INFORMATION SUPPLIED:
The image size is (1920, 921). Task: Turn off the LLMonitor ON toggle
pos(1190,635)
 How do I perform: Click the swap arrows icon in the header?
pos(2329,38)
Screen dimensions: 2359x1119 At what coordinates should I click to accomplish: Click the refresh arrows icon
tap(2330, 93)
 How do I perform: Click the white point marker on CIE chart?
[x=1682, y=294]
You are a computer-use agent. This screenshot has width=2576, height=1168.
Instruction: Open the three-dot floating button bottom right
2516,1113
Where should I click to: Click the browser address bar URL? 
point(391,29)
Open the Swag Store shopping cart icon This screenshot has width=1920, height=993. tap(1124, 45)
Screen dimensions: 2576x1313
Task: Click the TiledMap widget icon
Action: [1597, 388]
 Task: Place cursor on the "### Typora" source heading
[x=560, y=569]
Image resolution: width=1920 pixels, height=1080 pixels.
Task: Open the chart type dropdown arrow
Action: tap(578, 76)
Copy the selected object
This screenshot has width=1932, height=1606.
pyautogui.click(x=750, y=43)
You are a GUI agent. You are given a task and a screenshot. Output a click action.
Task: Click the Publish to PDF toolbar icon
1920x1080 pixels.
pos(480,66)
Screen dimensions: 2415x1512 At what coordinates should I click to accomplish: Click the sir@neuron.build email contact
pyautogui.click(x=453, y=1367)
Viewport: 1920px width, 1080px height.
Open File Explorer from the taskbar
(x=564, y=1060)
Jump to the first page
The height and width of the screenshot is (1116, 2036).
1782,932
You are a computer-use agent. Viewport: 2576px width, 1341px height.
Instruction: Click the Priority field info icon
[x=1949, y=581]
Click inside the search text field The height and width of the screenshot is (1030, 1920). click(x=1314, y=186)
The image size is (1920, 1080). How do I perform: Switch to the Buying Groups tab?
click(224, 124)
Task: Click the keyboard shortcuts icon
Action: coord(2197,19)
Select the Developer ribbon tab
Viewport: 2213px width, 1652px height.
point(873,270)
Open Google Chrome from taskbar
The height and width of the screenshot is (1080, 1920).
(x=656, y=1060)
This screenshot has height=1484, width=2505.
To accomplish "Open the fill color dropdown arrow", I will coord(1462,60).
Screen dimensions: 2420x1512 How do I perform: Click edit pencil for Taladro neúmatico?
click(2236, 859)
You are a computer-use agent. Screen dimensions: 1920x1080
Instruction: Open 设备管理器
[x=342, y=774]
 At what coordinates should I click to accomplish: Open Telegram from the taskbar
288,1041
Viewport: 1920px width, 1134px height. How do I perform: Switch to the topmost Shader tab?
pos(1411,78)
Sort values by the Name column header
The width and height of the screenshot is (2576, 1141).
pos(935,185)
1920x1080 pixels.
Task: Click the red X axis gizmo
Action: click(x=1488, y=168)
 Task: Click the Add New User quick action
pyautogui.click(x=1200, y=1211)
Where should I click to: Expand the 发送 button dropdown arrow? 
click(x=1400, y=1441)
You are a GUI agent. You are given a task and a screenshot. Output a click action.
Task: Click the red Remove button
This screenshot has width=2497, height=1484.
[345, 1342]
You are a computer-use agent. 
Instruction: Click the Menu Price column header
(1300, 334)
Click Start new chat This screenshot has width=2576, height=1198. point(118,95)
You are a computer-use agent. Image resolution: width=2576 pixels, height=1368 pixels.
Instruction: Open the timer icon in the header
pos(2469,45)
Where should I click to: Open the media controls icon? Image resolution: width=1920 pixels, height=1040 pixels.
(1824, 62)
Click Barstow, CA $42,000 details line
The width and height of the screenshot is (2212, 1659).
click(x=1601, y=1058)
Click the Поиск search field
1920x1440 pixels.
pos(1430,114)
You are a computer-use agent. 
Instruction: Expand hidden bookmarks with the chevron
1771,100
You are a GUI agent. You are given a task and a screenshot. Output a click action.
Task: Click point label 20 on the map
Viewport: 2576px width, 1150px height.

TASK STATEMENT:
All of the material above should be repeated exactly.

TASK RESPONSE:
The image size is (1920, 921). Task: Turn off the LLMonitor ON toggle
pos(1190,635)
 How do I perform: Click the swap arrows icon in the header?
pos(2329,38)
Screen dimensions: 2359x1119 At what coordinates should I click to accomplish: Click the refresh arrows icon
tap(2330, 93)
 How do I perform: Click the white point marker on CIE chart?
[x=1682, y=294]
You are a computer-use agent. This screenshot has width=2576, height=1168.
Instruction: Open the three-dot floating button bottom right
2516,1113
Where should I click to: Click the browser address bar URL? 
point(391,29)
Open the Swag Store shopping cart icon This screenshot has width=1920, height=993. tap(1124, 45)
Screen dimensions: 2576x1313
Task: Click the TiledMap widget icon
Action: [1597, 388]
 Task: Place cursor on the "### Typora" source heading
[x=560, y=569]
Image resolution: width=1920 pixels, height=1080 pixels.
Task: Open the chart type dropdown arrow
Action: tap(578, 76)
Copy the selected object
This screenshot has width=1932, height=1606.
pyautogui.click(x=750, y=43)
You are a GUI agent. You are given a task and a screenshot. Output a click action.
Task: Click the Publish to PDF toolbar icon
1920x1080 pixels.
pos(480,66)
Screen dimensions: 2415x1512 At what coordinates should I click to accomplish: Click the sir@neuron.build email contact
pyautogui.click(x=453, y=1367)
Viewport: 1920px width, 1080px height.
Open File Explorer from the taskbar
(x=564, y=1060)
Jump to the first page
The height and width of the screenshot is (1116, 2036).
1782,932
You are a computer-use agent. Viewport: 2576px width, 1341px height.
Instruction: Click the Priority field info icon
[x=1949, y=581]
Click inside the search text field The height and width of the screenshot is (1030, 1920). click(x=1314, y=186)
The image size is (1920, 1080). How do I perform: Switch to the Buying Groups tab?
click(224, 124)
Task: Click the keyboard shortcuts icon
Action: coord(2197,19)
Select the Developer ribbon tab
Viewport: 2213px width, 1652px height.
point(873,270)
Open Google Chrome from taskbar
The height and width of the screenshot is (1080, 1920).
(x=656, y=1060)
This screenshot has height=1484, width=2505.
To accomplish "Open the fill color dropdown arrow", I will coord(1462,60).
Screen dimensions: 2420x1512 How do I perform: Click edit pencil for Taladro neúmatico?
click(2236, 859)
You are a computer-use agent. Screen dimensions: 1920x1080
Instruction: Open 设备管理器
[x=342, y=774]
 At what coordinates should I click to accomplish: Open Telegram from the taskbar
288,1041
Viewport: 1920px width, 1134px height. How do I perform: Switch to the topmost Shader tab?
pos(1411,78)
Sort values by the Name column header
The width and height of the screenshot is (2576, 1141).
pos(935,185)
1920x1080 pixels.
Task: Click the red X axis gizmo
Action: click(x=1488, y=168)
 Task: Click the Add New User quick action
pyautogui.click(x=1200, y=1211)
Where should I click to: Expand the 发送 button dropdown arrow? 
click(x=1400, y=1441)
You are a GUI agent. You are given a task and a screenshot. Output a click action.
Task: Click the red Remove button
This screenshot has width=2497, height=1484.
[345, 1342]
You are a computer-use agent. 
Instruction: Click the Menu Price column header
(1300, 334)
Click Start new chat This screenshot has width=2576, height=1198. point(118,95)
You are a computer-use agent. Image resolution: width=2576 pixels, height=1368 pixels.
Instruction: Open the timer icon in the header
pos(2469,45)
Where should I click to: Open the media controls icon? Image resolution: width=1920 pixels, height=1040 pixels.
(1824, 62)
Click Barstow, CA $42,000 details line
The width and height of the screenshot is (2212, 1659).
click(x=1601, y=1058)
Click the Поиск search field
1920x1440 pixels.
pos(1430,114)
You are a computer-use agent. 
Instruction: Expand hidden bookmarks with the chevron
1771,100
You are a GUI agent. You are given a task and a screenshot. Output a click action.
Task: Click point label 20 on the map
Viewport: 2576px width, 1150px height.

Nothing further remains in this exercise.